Process@62 C0,sEND, Final: >>____"iotdm-1/mgmt/custom/TM1638/displayc{"reqId":"3e872e_<< -> 3,0,2,0,9E,4,0,0,22,0,69,6F,74,64,6D,2D,31,2F,6D,67,6D,74,2F,63,75,73,74,6F,6D,2F,54,4D,31,36,33,38,2F,64,69,73,70,6C,61,79,63,0,7B,22,72,65,71,49,64,22,3A,22,33,65,38,37,32,65,0, protoCompletedCb: 63B, buf:565, cmd:3, val:49E, data:2,22,0,69,6F,74,64,6D,2D,31,2F,6D,67,6D,74,2F,63,75,73,74,6F,6D,2F,54,4D,31,36,33,38,2F,64,69,73,70,6C,61,79,63,0,7B,22,72,65,71,49,64,22,3A,22,33,65,38,37,32,65,0 ELC: Invalid CRC 30502 101 ELC: Process anyway... RESP_CB: 1182 2 com_mqttDataCb 3,0,2,0,9E,4,0,0,22,0,69,6F,74,64,6D,2D,31,2F,6D,67,6D,74,2F,63,75,73,74,6F,6D,2F,54,4D,31,36,33,38,2F,64,69,73,70,6C,61,79,63,0,7B,22,72,65,71,49,64,22,3A,22,30,62,31,37,39,38,-

uzi18 commented 4 years ago

What is your arduino board? It looks like it is by design. Maybe ELClient should inform esp-link about buffer size first. Have found some patch for this (simmilar problem) maybe we can use it.

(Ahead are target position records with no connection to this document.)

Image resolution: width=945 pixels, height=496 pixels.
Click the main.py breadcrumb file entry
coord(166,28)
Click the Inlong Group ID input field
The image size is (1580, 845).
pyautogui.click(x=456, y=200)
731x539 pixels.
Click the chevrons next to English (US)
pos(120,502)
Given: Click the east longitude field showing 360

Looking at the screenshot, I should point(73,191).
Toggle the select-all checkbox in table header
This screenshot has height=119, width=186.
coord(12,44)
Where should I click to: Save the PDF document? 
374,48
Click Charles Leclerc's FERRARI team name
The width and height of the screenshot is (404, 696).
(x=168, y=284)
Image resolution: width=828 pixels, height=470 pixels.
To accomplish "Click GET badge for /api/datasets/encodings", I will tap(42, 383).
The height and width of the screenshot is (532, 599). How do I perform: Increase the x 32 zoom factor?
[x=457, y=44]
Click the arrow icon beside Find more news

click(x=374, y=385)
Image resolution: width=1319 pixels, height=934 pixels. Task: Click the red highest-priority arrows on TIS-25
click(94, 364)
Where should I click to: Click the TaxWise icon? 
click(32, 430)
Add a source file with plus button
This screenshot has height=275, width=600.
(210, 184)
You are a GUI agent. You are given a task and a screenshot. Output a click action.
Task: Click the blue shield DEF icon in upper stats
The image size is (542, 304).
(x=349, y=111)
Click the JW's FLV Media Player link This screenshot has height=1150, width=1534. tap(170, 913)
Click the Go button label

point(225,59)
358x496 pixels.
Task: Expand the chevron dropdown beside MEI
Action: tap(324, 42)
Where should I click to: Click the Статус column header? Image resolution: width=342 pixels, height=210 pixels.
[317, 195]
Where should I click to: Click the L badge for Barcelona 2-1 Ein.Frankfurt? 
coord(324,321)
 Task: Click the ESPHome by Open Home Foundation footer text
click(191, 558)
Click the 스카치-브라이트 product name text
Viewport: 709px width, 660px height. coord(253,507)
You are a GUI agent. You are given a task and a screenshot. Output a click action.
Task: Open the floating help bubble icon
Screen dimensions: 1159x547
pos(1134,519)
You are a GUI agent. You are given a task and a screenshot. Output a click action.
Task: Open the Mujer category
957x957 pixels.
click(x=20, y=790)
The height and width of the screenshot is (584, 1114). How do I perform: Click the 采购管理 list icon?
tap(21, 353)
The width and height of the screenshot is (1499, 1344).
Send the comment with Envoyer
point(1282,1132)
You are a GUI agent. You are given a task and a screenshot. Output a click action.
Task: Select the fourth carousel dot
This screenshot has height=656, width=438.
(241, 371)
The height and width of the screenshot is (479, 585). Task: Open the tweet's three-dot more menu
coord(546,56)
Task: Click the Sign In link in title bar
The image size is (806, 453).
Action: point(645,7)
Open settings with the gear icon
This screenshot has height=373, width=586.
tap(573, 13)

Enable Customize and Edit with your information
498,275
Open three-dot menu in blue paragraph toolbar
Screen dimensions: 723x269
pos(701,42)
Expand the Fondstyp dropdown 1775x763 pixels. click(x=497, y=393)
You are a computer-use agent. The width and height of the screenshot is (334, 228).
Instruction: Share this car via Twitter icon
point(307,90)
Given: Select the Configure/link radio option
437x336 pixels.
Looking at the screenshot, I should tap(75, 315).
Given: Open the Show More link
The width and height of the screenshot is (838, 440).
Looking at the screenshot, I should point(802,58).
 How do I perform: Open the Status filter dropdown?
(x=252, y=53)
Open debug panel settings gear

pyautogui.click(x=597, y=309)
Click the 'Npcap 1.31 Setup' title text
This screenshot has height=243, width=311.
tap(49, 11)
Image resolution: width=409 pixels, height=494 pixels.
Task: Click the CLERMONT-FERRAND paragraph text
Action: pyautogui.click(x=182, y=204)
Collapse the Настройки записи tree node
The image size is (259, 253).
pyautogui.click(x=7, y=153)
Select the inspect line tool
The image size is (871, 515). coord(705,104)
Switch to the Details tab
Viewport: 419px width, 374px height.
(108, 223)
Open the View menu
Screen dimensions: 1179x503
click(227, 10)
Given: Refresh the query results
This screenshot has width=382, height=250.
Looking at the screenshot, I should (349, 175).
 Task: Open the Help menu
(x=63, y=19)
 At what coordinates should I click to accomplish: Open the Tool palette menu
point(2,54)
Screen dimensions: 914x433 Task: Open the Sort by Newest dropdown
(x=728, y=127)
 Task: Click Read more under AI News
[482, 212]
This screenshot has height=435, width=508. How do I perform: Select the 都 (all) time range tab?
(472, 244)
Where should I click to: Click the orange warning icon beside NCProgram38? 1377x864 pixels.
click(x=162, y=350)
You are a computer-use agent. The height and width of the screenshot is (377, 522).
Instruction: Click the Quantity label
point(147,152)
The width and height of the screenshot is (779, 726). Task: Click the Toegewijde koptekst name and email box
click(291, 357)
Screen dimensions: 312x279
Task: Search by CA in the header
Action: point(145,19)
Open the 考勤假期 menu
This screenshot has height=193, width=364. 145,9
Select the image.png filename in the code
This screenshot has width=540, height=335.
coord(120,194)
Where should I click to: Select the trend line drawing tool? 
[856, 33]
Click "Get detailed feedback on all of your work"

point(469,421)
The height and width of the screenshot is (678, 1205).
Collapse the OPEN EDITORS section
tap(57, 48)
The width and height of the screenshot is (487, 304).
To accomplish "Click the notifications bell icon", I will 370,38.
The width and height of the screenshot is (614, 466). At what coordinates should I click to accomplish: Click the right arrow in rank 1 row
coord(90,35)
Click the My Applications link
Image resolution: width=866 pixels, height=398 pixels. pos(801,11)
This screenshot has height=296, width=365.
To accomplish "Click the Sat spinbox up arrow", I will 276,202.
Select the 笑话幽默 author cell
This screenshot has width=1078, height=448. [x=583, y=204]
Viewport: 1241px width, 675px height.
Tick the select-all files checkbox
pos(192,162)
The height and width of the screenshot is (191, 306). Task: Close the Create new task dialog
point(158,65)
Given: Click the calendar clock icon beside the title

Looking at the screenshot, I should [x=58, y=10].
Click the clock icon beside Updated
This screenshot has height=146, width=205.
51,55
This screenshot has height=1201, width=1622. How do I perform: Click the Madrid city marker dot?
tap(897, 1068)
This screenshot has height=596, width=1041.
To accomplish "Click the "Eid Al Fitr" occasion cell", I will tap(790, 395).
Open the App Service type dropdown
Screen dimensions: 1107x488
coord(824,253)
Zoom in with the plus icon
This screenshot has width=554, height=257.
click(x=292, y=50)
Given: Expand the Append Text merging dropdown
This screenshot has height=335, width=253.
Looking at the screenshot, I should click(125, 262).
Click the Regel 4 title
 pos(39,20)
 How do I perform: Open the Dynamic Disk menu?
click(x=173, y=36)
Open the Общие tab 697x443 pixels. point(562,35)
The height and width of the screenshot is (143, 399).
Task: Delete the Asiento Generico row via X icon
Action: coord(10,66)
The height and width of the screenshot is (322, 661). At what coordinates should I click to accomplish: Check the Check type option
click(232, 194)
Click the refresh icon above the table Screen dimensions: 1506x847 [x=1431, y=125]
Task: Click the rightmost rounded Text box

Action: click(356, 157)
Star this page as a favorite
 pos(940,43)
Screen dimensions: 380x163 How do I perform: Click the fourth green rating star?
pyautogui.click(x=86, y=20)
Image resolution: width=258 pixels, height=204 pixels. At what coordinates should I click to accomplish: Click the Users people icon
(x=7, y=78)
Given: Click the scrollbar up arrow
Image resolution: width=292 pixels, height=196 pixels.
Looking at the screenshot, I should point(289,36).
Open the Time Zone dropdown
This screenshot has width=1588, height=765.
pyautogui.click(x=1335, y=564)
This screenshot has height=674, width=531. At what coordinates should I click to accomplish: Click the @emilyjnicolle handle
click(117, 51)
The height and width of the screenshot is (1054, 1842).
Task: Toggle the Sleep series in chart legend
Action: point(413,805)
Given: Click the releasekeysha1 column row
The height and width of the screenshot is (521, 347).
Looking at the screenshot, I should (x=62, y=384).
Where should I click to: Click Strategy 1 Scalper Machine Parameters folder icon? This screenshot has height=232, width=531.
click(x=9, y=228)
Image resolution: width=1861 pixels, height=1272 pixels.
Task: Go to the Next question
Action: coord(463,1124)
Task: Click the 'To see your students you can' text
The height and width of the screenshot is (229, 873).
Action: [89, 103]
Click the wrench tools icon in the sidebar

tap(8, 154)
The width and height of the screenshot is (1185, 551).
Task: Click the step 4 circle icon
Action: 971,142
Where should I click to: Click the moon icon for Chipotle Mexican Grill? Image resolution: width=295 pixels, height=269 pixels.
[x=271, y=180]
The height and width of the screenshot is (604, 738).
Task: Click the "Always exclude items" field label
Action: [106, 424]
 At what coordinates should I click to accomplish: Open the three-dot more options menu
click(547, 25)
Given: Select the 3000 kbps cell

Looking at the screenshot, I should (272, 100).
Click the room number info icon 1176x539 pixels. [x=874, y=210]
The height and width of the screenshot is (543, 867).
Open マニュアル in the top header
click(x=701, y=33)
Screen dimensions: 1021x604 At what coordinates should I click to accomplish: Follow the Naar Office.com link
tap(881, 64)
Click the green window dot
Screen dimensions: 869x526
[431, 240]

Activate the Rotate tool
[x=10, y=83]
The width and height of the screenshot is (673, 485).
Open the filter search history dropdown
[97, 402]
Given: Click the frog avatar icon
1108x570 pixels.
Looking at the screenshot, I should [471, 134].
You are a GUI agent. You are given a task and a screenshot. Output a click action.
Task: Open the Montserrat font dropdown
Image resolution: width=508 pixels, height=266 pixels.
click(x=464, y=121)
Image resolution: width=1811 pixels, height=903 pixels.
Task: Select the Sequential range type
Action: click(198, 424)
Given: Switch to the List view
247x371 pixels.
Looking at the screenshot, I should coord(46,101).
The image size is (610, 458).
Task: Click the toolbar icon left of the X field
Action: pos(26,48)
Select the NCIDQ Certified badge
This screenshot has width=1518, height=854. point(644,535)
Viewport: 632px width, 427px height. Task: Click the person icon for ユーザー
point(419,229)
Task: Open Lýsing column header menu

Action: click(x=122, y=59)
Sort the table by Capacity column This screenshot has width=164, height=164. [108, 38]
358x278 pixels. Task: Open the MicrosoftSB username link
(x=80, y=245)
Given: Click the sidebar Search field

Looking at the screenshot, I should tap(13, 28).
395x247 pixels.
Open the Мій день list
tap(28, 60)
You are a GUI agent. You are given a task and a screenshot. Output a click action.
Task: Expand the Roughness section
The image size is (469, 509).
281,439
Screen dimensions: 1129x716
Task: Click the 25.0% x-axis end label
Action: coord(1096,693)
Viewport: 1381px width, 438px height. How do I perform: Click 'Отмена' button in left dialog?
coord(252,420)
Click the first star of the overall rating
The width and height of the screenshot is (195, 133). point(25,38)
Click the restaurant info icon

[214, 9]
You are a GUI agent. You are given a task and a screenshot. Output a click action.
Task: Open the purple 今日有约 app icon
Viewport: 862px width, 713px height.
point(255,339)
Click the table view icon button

maciejs20 commented 4 years ago

This is arduino nano, but it does not matter. The buffer size is hardcoded into main HardwareSerial.h standard arduino library - so the problem is valid for all AVR boards:

#if ((RAMEND - RAMSTART) < 1023)
#define SERIAL_TX_BUFFER_SIZE 16
#else
#define SERIAL_TX_BUFFER_SIZE 64
#endif
#endif
#if !defined(SERIAL_RX_BUFFER_SIZE)
#if ((RAMEND - RAMSTART) < 1023)
#define SERIAL_RX_BUFFER_SIZE 16
#else
#define SERIAL_RX_BUFFER_SIZE 64
#endif

Esp-Link may not expect the board to accept anything above 64bytes...

uzi18 commented 4 years ago

ok will try to investigate this, please change markings of log in first post as code, it will be more readable

uzi18 commented 4 years ago

found @dannybackx patch but it is for REST https://github.com/jeelabs/el-client/pull/37/commits/24f14c0bb340afc5330d00bf8f999fe08bd71502

I think we need first pass receive buffer size during SYNC, and if pkt is more than size of buf split it and send.